Alliance Boots has posted robust full-year trading profits and sales, as customers seek comfort with its anti-ageing cream during the recession, but the health and beauty giant revealed deep job cuts at its wholesale pharmaceutical division.

Stefano Pessina, the executive chairman of Alliance Boots, which operates the Boots high street stores, said: "We are on track to become the world's leading pharmacy-led health and beauty group."

At Boots UK, total revenues rose by 3.2 per cent and underlying sales grew by 1.3 per cent, boosted by strong sales of its No 7 cosmetics and skincare brand.
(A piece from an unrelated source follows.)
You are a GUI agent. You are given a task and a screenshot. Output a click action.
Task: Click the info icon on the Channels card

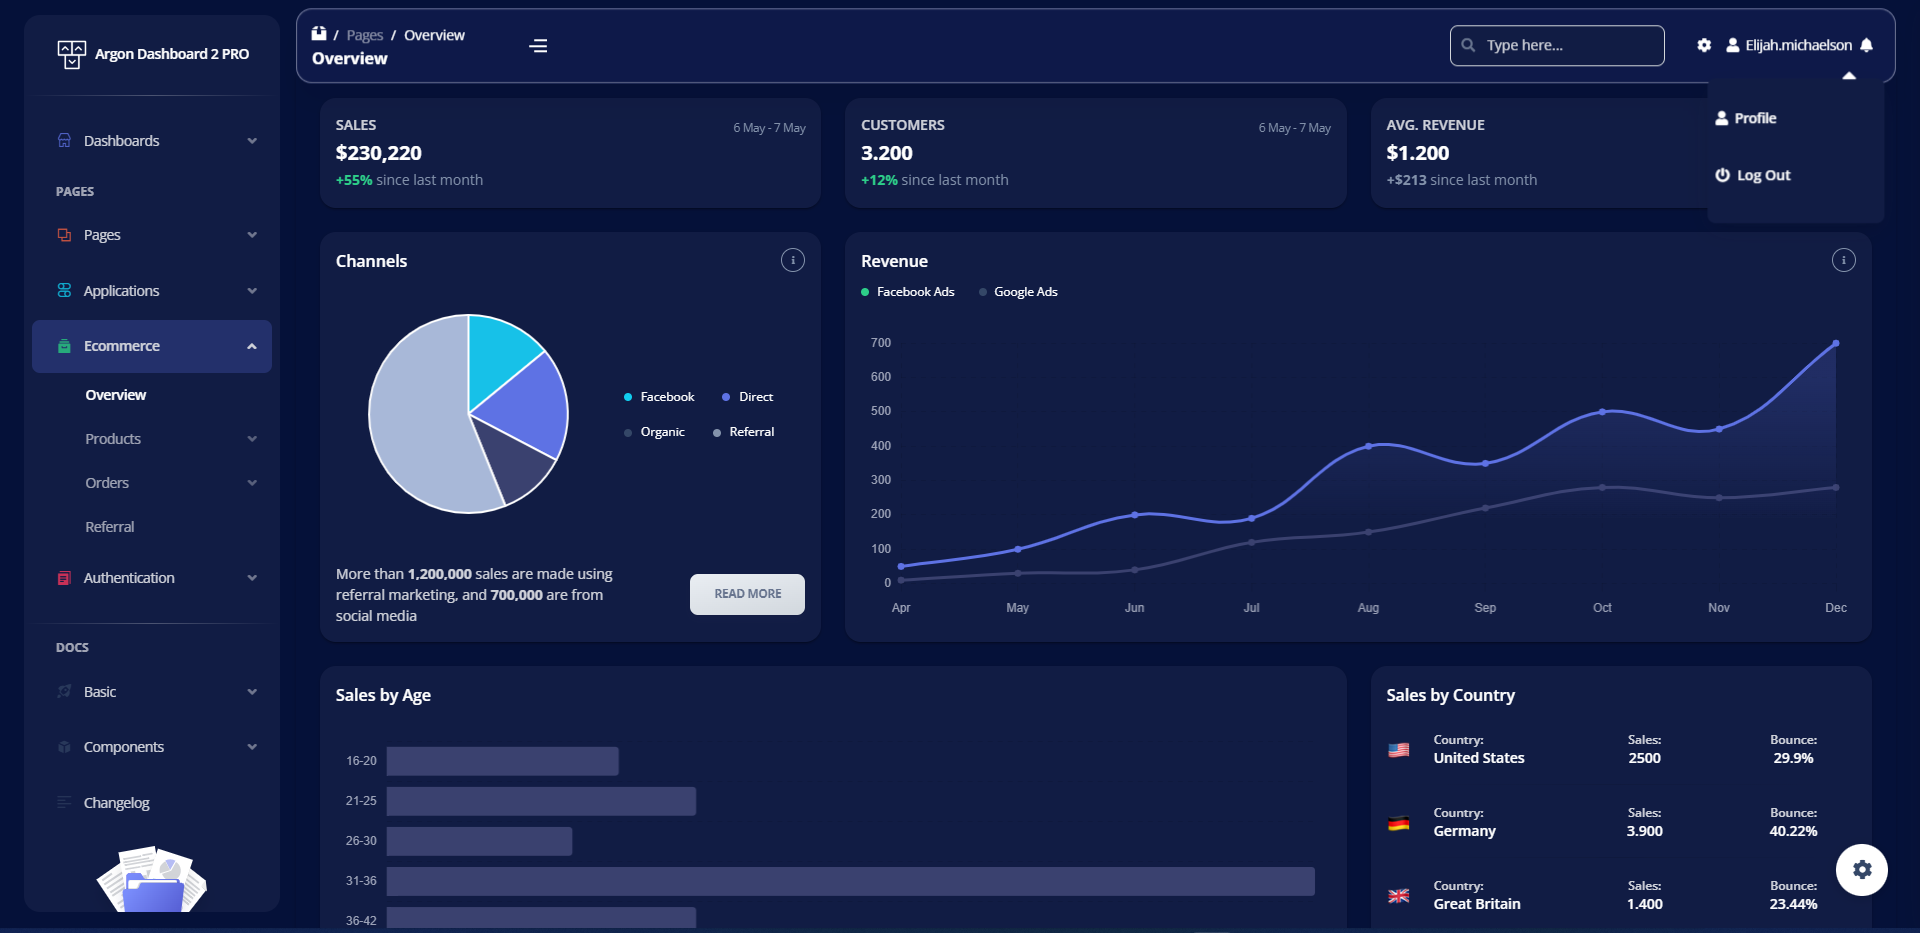click(x=792, y=260)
Boots has benefited from soaring sales of its No7 Protect & Perfect Beauty Serum cream, which led to feverish shopping among female customers when it launched in 2007. Boots said it had sold more than 1 million units of its latest anti-ageing cream, No7 Protect & Perfect Intense Beauty Serum, which is clinically proven to help push back the years, since it was launched two and a half weeks ago.

For the year to 31 March, Alliance Boots – taken private in June 2007 in an £11bn deal with the private equity firm KKR – posted trading profit up by 11.6 per cent to £953m and total revenues higher by 15.5 per cent to £20.5bn. But its pharmaceutical wholesale business will cut 1,500 jobs, equal to 10 per cent of the division's workforce over the coming year, to save £55m. About 200 of the job losses will be in the UK, although a quarter of the cut has already been made. However, Alliance Boots has added 1,700 net jobs over the year, as it invests in its stores and customer service.

Mr Pessina described trading conditions in the pharmaceutical wholesale market as the "most difficult I have ever seen". In addition to regulatory changes, tough competition and currency movements, Alliance Boots has been hit by a growing trend among pharmaceutical companies to sell direct to pharmacies using fewer wholesalers as distributors or selling only through a small number of selected wholesalers.

Despite this, its pharmaceutical division posted a 4.4 per cent increase in trading profit, although this was the lowest among its divisions, in reported currency, but a 0.3 percentage point drop in trading margin.

However, the debt shadow of the deal that took Alliance Boots off the stock market in 2007 still hangs over the group. As of 31 March 2009, the company had net debt of £9bn, and over the year its underlying net finance costs – including interest payments of £646m – came in at £705m.

Alliance Boots posted pre-tax profits of £13m in 2008/09, compared with a £64m loss the year before. By January, the company had delivered £100m of savings – 18 months ahead of schedule – from the merger of Boots and Alliance Unichem in 2006.